• _Assignment_: List every scripture that the essay excerpt below says contains "dark passages."

First, it should have forced us to look at our respective scriptures with new eyes.  It is clear that in the Torah, in the New Testament and in the Koran there are ‘dark passages’, passages in which human beings are present but God is not.  Passages which, however we interpret them, are dangerous, open to misuse and sometimes deeply offensive to our siblings. Second, we have been forced to recognise something of the nature of truth.  It has become apparent that the ultimate hubris is to assume that God would entrust the whole of God’s truth to any one group of people.  Equally, it is total folly to suppose that any one group of people could grasp more than a fragmentary notion of God.  The light of modernity makes it glaringly obvious that Truth belongs to God alone and fragments of truth are grasped and encountered in different experiences, at different times, by different groups.

Third, and I direct this particularly at Judaism, we’ve played with fire by playing with the notion of favouritism.  Ironically, the favouritism theme in the Hebrew bible is expressed through a favouring of the younger son over the older son, the youngest sibling over the older sibling.  God seems to take delight in ironies but of one thing we can be absolutely certain:  The new paradigm teaches us that God does not have favourites.  God may single out for particular purposes, God may choose peoples for different tasks but the Parent of all humanity doesn’t make the mistake that is totally unacceptable, even in human parents, of having favourites.

The fourth and, for these purposes, final revelation of modernity is perhaps the most important of them all. 

I find the narrative of Jacob and Esau both moving and disturbing.  Jacob behaves extraordinarily badly towards Esau (something made doubly disturbing by the rabbinic tradition of identifying Esau with the non-Jew, with the Christian, and then justifying Jacob’s inexcusable behaviour).  After 20 years apart the two brothers are about to meet.  Jacob wrestles with the mysterious being at the ford Jabbok and then crosses over to encounter his estranged twin.  They meet.  They embrace and kiss.  Some Rabbinic commentators are so sceptical that, with a play on similar words, they have Esau bite rather than kiss Jacob. But the two do appear to be reconciled and all seems good and peaceful before they go their separate ways again.

For me, the most thought-provoking and demanding aspect of the story is the ‘reconciliation’.  I put quotation marks around reconciliation to point out that it is not, in fact, reconciliation in the fullest sense.  Why?  Because soon after, they go their separate ways never, according to the Bible, to meet again.

That was possible in the Biblical world, in a former paradigm.  In our globalised world Jews, Christians and Muslims can no longer live in geographical isolation from each other.  That has long been a reality to some extent but, with the 20th century as the century of the refugee and the 21st century as the century of mass population movements in search of improved economic conditions and security, the previously Christian – or post-Christian – west has acquired a very significant Muslim presence.

 

ENDNOTES

12    Genesis Ch 324 – 3311.
13    The play on similar Hebrew verbs is indicated in the Masoretic text by diacritical dots over the Hebrew word ‘kissed him’. Gen 334.
14    Except to bury their father.  See Gen 33 v v12.  And Ch 36 v v6-8.
15    The formulation of the British rabbi Hugo Gryn.

• _Source material_:
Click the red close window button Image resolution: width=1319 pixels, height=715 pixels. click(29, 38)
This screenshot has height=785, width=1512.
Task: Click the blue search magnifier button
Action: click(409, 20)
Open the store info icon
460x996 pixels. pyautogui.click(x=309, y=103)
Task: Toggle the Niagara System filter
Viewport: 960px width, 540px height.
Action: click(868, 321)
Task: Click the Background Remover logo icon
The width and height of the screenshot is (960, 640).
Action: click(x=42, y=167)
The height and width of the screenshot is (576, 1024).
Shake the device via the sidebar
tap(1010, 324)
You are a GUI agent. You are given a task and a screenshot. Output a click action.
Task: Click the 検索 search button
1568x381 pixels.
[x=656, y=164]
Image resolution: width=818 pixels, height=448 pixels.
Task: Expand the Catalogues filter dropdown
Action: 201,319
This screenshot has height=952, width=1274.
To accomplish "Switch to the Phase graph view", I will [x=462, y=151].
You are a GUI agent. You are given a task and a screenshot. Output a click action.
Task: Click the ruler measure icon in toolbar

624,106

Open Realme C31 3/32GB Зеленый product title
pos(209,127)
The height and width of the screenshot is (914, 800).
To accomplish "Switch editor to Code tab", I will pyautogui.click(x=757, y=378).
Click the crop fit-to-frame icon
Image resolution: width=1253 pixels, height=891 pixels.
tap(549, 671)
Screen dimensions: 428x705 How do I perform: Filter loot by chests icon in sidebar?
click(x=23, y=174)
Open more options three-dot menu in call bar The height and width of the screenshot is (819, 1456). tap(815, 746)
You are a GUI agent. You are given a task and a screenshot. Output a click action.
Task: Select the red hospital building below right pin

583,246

• _Problem solution_:
- the Torah
- the New Testament
- the Koran